Directions for this task
Return exactly the lines that run from the one with "Cookies Settings (32, 2558)" to the last line of the entries below, both included, and nothing else.

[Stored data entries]
§
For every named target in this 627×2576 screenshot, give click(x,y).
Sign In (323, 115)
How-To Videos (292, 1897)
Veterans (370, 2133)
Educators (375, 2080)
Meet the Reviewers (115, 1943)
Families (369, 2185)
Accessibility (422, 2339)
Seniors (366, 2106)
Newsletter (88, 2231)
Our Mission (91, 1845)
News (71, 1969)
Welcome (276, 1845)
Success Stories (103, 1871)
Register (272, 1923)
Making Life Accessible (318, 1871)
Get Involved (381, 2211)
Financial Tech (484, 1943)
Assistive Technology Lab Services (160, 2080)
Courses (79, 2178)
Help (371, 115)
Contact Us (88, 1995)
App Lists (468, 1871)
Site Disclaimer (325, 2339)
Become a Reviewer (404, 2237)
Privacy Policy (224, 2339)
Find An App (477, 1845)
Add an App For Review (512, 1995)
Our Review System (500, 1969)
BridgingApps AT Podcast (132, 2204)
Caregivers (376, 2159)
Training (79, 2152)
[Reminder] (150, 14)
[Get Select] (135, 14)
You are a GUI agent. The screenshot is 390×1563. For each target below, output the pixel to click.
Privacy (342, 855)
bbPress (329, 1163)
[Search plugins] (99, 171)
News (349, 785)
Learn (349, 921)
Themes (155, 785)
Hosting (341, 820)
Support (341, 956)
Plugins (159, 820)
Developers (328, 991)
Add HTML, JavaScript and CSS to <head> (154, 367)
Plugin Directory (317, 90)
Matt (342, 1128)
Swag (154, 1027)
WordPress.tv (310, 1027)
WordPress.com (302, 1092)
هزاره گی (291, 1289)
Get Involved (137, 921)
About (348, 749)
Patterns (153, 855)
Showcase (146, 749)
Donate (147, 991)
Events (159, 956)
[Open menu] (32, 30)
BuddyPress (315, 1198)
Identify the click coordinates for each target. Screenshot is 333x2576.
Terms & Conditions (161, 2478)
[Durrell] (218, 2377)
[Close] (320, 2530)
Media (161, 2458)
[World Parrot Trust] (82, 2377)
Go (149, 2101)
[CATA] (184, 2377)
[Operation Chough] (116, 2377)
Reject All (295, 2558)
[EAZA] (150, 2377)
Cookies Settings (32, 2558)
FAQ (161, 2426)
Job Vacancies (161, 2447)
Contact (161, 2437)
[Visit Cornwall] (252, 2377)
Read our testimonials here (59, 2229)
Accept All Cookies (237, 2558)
§
Your solution
Cookies Settings (32, 2558)
FAQ (161, 2426)
Job Vacancies (161, 2447)
Contact (161, 2437)
[Visit Cornwall] (252, 2377)
Read our testimonials here (59, 2229)
Accept All Cookies (237, 2558)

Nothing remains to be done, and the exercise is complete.